■ **The problem**: In the entries that follow, locate the line with "The image size is (868, 432).", then restate that line and all later lines exactly as they appear, leaving pictures out.

■ **Exercise materials**:

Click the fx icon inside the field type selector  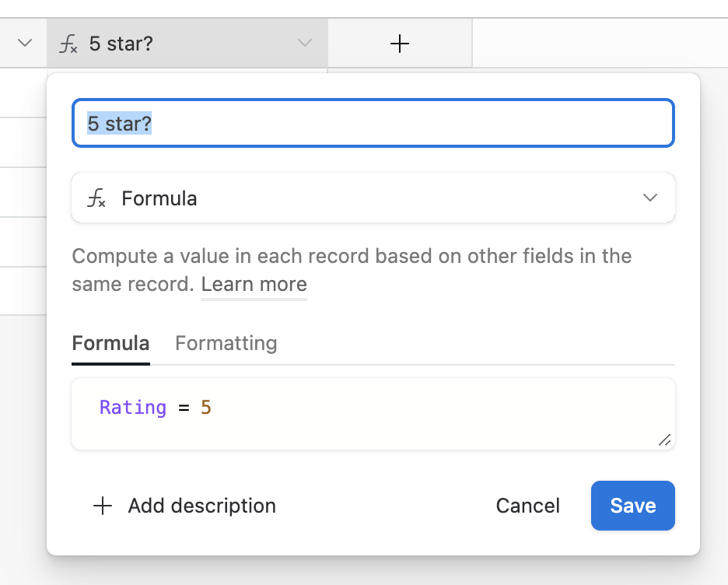96,198
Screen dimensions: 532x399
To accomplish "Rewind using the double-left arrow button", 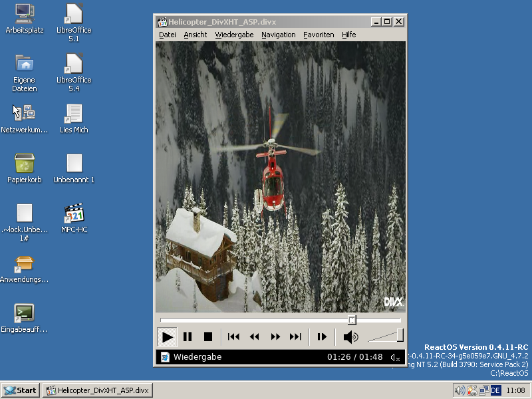I will tap(254, 337).
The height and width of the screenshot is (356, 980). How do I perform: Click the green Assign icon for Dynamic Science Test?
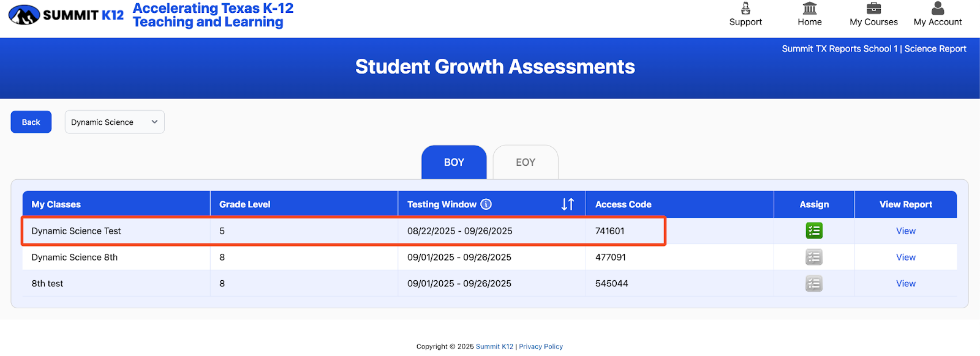[814, 231]
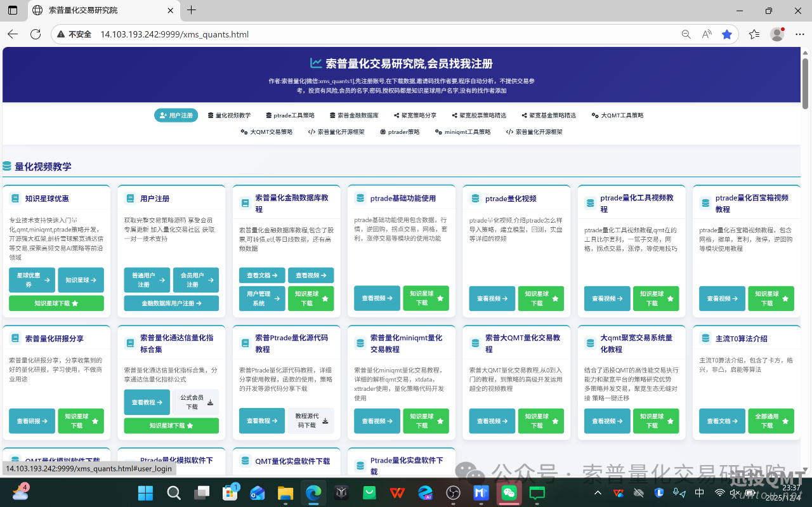Click the 金融数据库用户注册 button

[171, 303]
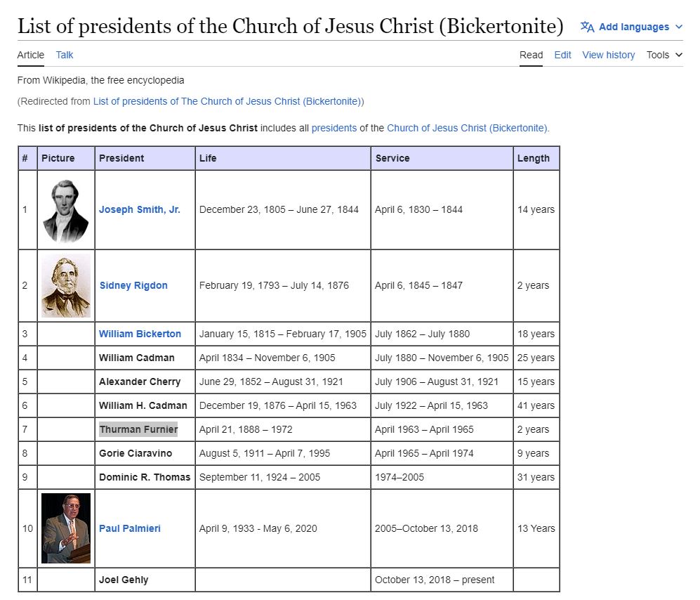Follow the Sidney Rigdon link
Screen dimensions: 700x600
coord(133,285)
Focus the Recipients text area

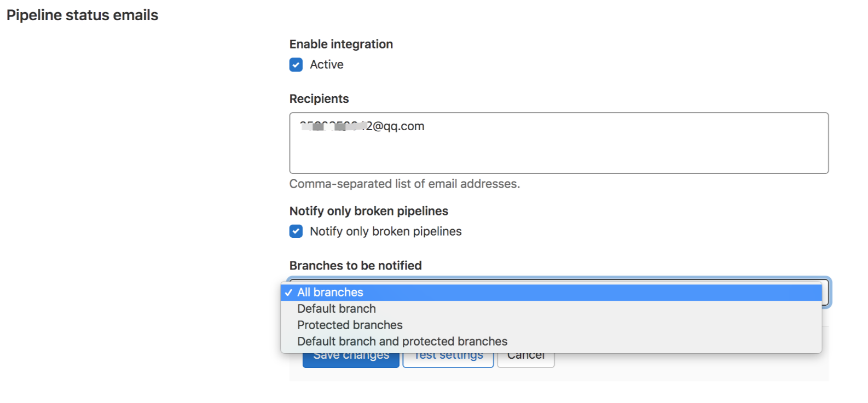pos(559,143)
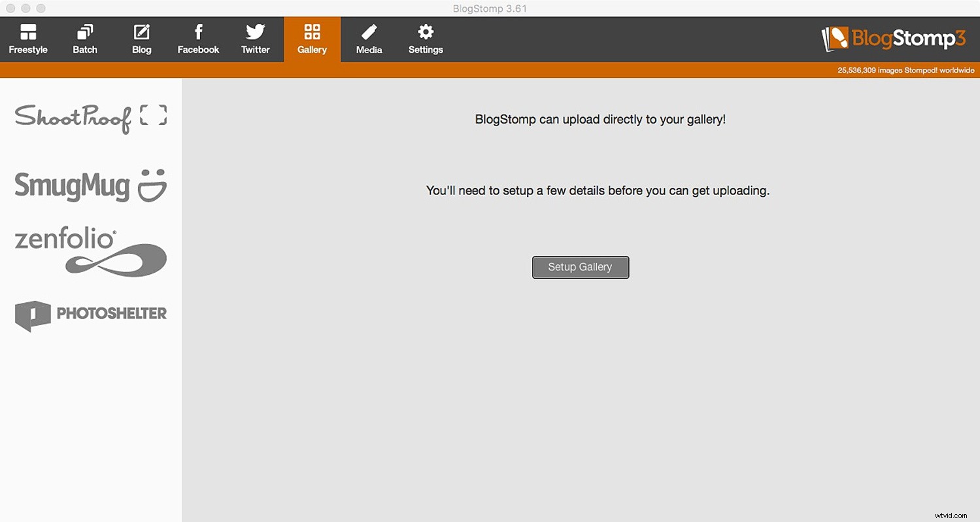This screenshot has width=980, height=522.
Task: Open the Blog posting tool
Action: click(141, 39)

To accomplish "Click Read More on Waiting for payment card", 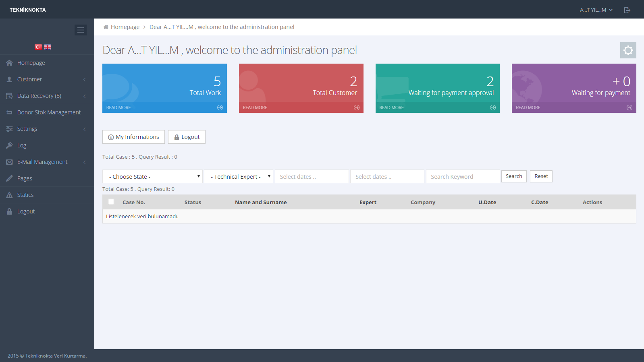I will (x=528, y=108).
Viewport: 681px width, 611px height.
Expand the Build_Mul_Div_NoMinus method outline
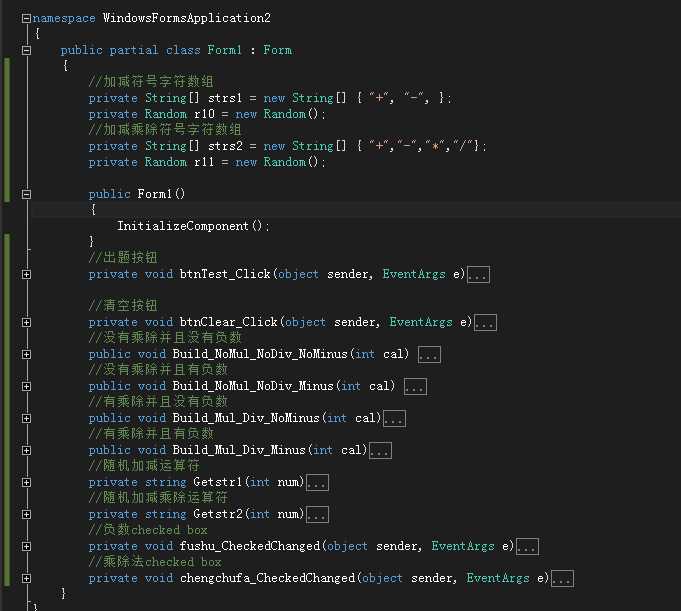(26, 418)
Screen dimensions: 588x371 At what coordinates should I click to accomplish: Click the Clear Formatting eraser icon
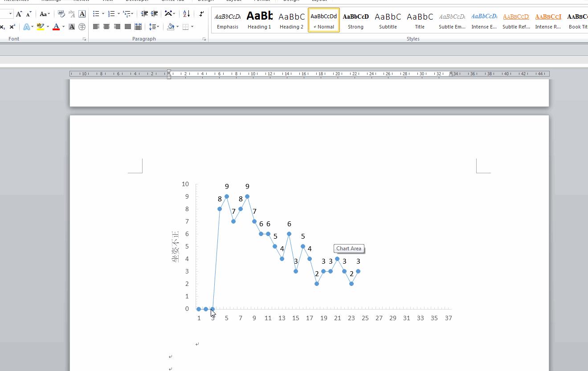click(61, 14)
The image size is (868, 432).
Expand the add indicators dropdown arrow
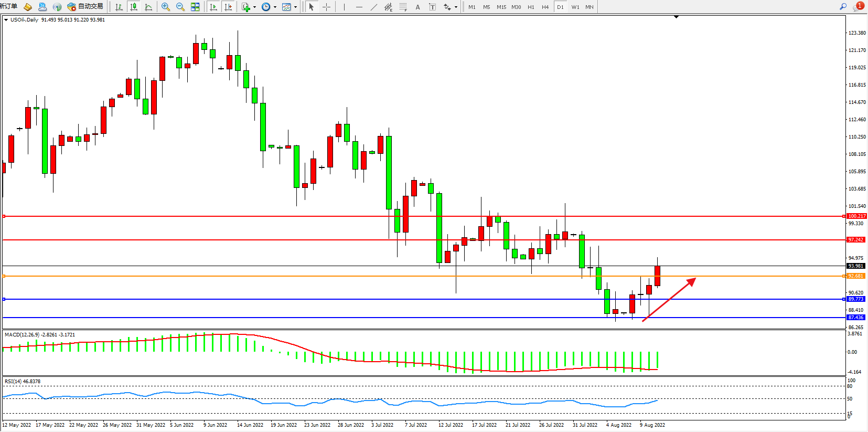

■ **Written response**:
The image size is (868, 432).
Expand the add indicators dropdown arrow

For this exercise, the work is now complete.